» TASK BRIEF:
Copy the records verbatim, beginning at the line containing "The width and height of the screenshot is (551, 370)." and continuing through the line containing "Action: 344,838". Output only those lines.
===============
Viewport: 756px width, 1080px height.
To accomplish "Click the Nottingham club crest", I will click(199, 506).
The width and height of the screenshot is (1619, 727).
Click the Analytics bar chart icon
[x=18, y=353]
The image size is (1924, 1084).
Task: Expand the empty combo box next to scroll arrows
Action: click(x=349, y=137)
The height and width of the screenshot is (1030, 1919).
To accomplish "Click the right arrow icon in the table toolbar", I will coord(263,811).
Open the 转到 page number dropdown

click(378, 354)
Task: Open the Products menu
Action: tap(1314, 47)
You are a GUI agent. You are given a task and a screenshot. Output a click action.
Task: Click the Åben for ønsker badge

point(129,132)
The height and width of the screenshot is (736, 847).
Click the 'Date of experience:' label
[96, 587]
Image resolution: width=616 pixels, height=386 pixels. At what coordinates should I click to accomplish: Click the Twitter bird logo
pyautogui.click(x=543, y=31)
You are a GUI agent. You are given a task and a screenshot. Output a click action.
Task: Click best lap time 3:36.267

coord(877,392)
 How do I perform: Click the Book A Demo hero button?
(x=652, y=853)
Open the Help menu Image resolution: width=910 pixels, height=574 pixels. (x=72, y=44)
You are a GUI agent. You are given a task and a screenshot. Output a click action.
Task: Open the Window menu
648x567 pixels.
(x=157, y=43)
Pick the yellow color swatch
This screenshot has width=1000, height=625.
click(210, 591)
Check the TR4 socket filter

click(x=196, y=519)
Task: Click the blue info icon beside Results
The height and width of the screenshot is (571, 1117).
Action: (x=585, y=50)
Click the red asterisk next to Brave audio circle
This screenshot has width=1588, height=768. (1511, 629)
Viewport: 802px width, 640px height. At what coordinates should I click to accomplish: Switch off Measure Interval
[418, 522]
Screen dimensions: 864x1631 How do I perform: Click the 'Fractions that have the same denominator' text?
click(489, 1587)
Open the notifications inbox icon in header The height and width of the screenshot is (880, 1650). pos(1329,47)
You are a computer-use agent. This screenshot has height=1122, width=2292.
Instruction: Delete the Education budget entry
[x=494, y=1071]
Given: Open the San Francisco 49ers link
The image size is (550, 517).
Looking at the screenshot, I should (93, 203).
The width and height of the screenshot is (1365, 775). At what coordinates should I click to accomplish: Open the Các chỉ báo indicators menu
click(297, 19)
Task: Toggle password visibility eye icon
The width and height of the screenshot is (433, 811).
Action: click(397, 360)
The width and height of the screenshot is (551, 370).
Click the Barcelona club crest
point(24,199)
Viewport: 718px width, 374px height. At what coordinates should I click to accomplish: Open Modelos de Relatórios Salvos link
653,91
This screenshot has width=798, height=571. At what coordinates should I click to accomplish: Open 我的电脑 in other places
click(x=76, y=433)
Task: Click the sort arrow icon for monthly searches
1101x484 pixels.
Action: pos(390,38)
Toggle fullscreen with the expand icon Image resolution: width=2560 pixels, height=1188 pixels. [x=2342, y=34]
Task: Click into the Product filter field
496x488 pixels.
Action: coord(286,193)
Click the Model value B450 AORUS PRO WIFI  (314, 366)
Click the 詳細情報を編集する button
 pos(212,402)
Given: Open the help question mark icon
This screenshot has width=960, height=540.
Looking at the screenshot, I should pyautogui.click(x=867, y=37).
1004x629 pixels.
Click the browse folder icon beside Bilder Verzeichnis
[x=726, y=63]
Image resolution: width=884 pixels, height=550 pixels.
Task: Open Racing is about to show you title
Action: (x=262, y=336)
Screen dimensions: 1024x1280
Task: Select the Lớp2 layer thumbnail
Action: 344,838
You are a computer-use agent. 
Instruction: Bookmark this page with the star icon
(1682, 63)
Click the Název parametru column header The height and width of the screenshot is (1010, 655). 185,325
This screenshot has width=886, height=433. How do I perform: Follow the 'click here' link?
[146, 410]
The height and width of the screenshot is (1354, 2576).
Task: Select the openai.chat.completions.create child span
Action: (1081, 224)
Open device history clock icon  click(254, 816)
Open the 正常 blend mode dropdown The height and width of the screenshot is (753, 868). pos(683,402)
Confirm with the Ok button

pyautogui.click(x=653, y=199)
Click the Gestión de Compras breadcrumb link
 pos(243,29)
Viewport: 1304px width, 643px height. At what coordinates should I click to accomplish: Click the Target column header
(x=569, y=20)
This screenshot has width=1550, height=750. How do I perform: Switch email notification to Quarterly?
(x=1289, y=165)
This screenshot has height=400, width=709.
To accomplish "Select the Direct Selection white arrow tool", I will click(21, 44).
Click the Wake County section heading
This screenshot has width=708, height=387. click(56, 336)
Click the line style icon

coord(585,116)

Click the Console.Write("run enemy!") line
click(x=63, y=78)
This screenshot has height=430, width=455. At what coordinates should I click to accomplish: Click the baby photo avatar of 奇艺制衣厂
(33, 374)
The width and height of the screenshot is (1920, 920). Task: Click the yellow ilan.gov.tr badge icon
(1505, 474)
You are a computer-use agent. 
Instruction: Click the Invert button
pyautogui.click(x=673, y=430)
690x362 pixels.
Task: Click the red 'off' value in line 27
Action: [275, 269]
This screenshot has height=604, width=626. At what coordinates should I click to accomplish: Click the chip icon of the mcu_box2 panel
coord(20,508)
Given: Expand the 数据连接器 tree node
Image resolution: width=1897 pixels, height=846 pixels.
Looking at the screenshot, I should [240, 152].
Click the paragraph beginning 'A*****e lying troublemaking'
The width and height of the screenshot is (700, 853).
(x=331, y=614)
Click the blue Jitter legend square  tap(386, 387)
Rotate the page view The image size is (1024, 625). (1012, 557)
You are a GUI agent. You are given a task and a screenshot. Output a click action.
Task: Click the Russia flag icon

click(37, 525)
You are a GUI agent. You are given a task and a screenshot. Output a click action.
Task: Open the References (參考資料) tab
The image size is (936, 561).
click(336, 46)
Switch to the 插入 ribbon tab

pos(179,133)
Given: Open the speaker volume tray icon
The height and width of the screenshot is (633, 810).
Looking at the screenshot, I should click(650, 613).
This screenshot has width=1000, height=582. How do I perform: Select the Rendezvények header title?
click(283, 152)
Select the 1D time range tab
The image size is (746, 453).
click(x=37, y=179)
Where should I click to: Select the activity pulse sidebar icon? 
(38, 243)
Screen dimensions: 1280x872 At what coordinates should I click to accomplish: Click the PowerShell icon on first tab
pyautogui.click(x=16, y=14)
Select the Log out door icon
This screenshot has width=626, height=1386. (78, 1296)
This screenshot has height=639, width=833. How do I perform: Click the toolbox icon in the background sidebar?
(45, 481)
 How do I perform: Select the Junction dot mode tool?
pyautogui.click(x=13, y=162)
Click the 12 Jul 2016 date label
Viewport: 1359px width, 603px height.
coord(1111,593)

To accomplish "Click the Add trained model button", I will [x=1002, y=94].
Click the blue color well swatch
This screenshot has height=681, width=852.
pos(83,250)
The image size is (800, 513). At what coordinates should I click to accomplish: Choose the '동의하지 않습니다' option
===============
» THE REPLY:
The width and height of the screenshot is (551, 370).
Click the Barcelona club crest
point(24,199)
Viewport: 718px width, 374px height. At what coordinates should I click to accomplish: Open Modelos de Relatórios Salvos link
653,91
This screenshot has width=798, height=571. At what coordinates should I click to accomplish: Open 我的电脑 in other places
click(x=76, y=433)
Task: Click the sort arrow icon for monthly searches
1101x484 pixels.
Action: pos(390,38)
Toggle fullscreen with the expand icon Image resolution: width=2560 pixels, height=1188 pixels. [x=2342, y=34]
Task: Click into the Product filter field
496x488 pixels.
Action: coord(286,193)
Click the Model value B450 AORUS PRO WIFI  (314, 366)
Click the 詳細情報を編集する button
 pos(212,402)
Given: Open the help question mark icon
This screenshot has width=960, height=540.
Looking at the screenshot, I should pyautogui.click(x=867, y=37).
1004x629 pixels.
Click the browse folder icon beside Bilder Verzeichnis
[x=726, y=63]
Image resolution: width=884 pixels, height=550 pixels.
Task: Open Racing is about to show you title
Action: (x=262, y=336)
Screen dimensions: 1024x1280
Task: Select the Lớp2 layer thumbnail
Action: 344,838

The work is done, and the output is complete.